No serious side effects have been observed with the administration of 31 g/day of glycine (27). The third trial (28) investigated any acute adverse events and daytime sleepiness after the administration of 9 g of glycine. This study was an open trial because any safety problems needed to be addressed quickly if they occurred. A total of 12 volunteers (6 females and 6 males; 25 – 39 years of age; average, 34.0 years) participated in the study. Their mean PSQI score was 4.41, indicating no particular problems regarding sleep. Glycine (9 g) administered
during the day did not induce sleepiness and had no adverse effects.

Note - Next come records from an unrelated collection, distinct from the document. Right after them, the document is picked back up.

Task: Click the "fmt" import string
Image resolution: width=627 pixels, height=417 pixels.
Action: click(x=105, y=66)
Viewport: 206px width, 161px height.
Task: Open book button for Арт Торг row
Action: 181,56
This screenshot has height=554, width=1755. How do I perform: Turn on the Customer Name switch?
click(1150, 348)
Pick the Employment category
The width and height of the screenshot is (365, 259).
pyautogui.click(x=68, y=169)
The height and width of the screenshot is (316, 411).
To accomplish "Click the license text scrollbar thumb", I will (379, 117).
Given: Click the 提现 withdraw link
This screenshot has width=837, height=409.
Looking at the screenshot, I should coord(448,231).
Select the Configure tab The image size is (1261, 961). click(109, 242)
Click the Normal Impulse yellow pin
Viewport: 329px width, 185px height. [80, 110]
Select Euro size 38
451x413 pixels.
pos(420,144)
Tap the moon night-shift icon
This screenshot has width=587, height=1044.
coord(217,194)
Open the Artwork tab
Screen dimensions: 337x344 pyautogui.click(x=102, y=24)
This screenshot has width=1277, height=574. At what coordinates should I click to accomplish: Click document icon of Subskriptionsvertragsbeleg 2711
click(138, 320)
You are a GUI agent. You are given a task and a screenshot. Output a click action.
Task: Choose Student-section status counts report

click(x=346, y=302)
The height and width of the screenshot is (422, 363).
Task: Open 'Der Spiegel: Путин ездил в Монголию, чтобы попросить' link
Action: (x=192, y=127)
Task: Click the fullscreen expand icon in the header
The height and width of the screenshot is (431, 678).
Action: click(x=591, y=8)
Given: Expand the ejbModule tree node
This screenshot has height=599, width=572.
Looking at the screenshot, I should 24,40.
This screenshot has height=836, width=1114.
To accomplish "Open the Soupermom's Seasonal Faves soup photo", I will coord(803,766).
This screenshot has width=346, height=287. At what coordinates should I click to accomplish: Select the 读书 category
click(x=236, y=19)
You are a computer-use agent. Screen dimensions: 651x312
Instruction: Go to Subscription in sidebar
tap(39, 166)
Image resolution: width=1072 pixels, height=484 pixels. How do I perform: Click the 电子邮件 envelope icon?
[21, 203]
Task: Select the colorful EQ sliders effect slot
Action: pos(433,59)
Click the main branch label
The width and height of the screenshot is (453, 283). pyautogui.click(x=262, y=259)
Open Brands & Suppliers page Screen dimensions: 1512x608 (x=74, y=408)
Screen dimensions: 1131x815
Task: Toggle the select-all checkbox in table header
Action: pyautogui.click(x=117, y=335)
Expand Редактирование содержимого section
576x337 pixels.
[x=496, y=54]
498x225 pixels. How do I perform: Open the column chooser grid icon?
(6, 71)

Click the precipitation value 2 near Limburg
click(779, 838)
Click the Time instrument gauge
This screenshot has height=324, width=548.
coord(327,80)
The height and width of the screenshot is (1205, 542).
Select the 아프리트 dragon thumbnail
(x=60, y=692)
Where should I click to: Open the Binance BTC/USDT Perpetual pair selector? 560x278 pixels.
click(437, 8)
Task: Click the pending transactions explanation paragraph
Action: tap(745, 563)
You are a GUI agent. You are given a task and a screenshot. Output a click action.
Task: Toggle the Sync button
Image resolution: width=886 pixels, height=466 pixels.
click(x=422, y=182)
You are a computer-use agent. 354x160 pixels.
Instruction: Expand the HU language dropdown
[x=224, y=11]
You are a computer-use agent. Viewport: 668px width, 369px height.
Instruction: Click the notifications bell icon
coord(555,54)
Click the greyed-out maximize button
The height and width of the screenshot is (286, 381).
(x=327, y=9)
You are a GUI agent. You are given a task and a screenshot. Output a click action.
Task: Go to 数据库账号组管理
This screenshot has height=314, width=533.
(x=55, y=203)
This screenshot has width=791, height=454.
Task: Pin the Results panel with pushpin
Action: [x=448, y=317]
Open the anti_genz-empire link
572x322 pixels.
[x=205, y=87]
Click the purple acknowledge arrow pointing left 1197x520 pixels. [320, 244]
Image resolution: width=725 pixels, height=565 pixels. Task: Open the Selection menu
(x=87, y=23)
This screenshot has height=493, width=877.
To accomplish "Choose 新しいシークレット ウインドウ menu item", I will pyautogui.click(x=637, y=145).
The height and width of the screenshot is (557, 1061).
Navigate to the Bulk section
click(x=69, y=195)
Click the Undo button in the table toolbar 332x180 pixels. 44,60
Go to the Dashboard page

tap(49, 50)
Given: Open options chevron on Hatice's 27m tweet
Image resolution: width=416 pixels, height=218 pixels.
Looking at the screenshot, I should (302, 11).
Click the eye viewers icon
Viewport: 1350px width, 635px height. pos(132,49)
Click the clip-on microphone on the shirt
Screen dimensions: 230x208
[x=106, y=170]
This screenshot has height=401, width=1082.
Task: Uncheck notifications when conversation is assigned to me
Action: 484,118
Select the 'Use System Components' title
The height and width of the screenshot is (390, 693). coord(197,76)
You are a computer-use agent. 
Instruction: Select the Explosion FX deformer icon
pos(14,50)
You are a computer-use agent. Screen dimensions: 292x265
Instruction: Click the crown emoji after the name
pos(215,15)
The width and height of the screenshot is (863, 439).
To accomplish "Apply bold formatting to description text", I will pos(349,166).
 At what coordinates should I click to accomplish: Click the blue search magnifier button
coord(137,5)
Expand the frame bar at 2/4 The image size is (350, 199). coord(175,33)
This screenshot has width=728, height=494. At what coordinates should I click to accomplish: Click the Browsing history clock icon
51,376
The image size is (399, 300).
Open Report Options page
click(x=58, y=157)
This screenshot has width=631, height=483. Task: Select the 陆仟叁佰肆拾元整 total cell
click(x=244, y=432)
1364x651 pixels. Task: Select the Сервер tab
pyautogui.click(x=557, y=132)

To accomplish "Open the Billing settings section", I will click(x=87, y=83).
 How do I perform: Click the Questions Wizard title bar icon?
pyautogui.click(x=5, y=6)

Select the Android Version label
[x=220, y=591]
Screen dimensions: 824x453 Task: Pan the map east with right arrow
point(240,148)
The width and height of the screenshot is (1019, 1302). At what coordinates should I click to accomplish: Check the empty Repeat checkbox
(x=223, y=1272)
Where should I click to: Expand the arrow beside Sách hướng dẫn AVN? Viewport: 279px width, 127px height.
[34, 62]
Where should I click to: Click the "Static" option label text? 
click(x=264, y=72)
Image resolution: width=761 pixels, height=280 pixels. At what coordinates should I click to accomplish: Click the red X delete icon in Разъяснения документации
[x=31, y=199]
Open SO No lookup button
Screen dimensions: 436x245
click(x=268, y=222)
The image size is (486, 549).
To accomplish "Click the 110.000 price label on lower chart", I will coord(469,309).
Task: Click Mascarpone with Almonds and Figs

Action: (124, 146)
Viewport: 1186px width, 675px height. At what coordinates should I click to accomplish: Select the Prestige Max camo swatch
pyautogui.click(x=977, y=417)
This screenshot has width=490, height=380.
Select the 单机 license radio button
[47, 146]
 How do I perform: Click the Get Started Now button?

Together, the results of these three aforementioned human trials indicate that glycine improves sleep quality in a subjective and objective manner and has no serious adverse effects.
6. Conclusion
We found that orally administered glycine acts on NMDARs in the SCN and decreases CBT, resulting in an improvement in sleep quality. However, given that neuronal projections from the SCN are abundant, the change in CBT is not simply a glycine-induced phenotype that supports sleep quality. The unknown functions of the projections from the SCN should be clarified in future studies.